Webinaires, stories Insta et groupes WhatsApp

 

« Nous faisons beaucoup de com’ au moment des choix des internes. Et chaque année, nous diffusons un webinaire qui présente la médecine générale sur les réseaux sociaux. Il est disponible en direct sur Facebook, Youtube, Twitter et Instagram. On est aussi nouvellement présents sur LinkedIn. Encore un peu "vieux" en matière de réseaux sociaux nous utilisons toujours beaucoup Facebook, mais nous nous tournons de plus en plus vers Insta car les stories marchent très bien et sont partagées sur les deux réseaux sociaux », explique Marina

Dusein, qui souligne l’importance de scruter les statistiques pour savoir quelles publications ont fait le plus de vues. Alors qui s’occupe de tout ça à l’ISNAR ? « Une salariée spécialiste en communication et graphiste, qui nous aide notamment sur les graphiques et les visuels. C’est vrai que sinon, nous ça nous prend un temps fou sans forcément avoir des résultats à la hauteur », ajoute Marina.

De son côté, le Dr Lucas Reynaud, 32 ans, ex-président du Syndicat autonome des internes des Hospices civils de Lyon (SAIHL) et médecin urgentiste en Rhône-Alpes, reconnaît que la communication est aussi un enjeu majeur pour les syndicats locaux.

« Comment toucher le plus de monde et ne pas voir son mailing finir dans les spams ? Nos canaux officiels sont les e-mails et Facebook. Depuis peu, nous avons des comptes Twitter et Insta assez actifs. Mais le plus gros canal reste un groupe WhatsApp de bouche-à-oreille entre référents (qui réunit un interne/an/spé), soit une centaine d’internes avec qui nous communiquons au quotidien ». Un bureau des internes actif est aussi un sacré plus. « Beaucoup de villes « Beaucoup de villes n’en ont pas. À Lyon, on a la chance d’avoir 10-15 internes qui s’investissent chaque année et 2 employés administratifs qui gèrent l’événementiel et les réponses aux nombreuses questions des internes », ajoute Lucas Reynaud.

 

Les internes sont des jeunes (presque) comme les autres

 

L’emplacement géographique (proximité de la mer ou de la montagne, climat) et la taille de la ville jouent beaucoup sur la réputation d’un internat. Sans aucun levier à actionner ! Sur ces critères-là, certains internats d’excellente qualité pédagogique partent malheureusement perdants...

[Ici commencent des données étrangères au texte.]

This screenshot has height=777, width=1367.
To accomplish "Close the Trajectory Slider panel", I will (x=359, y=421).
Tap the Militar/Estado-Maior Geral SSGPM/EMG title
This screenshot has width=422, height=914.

« L’héliotropisme des internes est important, mais la taille de la ville joue aussi : plus une ville est de grande taille avec une offre culturelle, sportive, etc., plus elle est attractive pour les jeunes », souligne Patrice Diot, doyen de la faculté de médecine de Tours.

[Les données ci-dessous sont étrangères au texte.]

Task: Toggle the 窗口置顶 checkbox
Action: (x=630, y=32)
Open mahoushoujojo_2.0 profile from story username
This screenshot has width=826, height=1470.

Et il sait de quoi il parle. « Tours (21e) l’illustre à ses dépens car notre région souffre d’un manque d’attractivité. ». D’où l’accent mis dans sa faculté sur l’organisation et la qualité de l’enseignement, avec notamment des stages ambulatoires bien organisés (logements mis à disposition des internes, etc.), respect du temps de travail et bienveillance dans les relations hiérarchiques. D’autres CHU n’hésitent pas à employer les grands moyens, comme Angers qui, en 2015, avait créé un gros buzz avec sa campagne #Adopte1PUPH. Un peu d’humour pour attirer les internes, une bonne façon de dépoussiérer l’image de certains établissements.

 

Placer la qualité pédagogique au top des critères

 

Reste que l’impact des classements, comme celui publié par What’s up Doc chaque année, est questionné par certains. « Ces classements sont une chose, mais je pense qu’ils sont limités pour prendre en compte le critère de qualité de l’enseignement », estime Patrice Diot. Cet avis est partagé à l’ISNI, qui est en plein brainstorming pour concevoir un nouveau classement. « Notre objectif est un nouvel outil qui permettra d’aller vers une formation plus vertueuse, avec notamment des indicateurs sur la formation, les stages, la qualité de vie et le fonctionnement de la subdivision. On ne prendra pas en compte les aspects géographiques : la météo à Caen ou à Lille ne sont pas des facteurs modifiables ! », pointe Thibaut Steinmetz. Première parution annoncée pour juin 2022.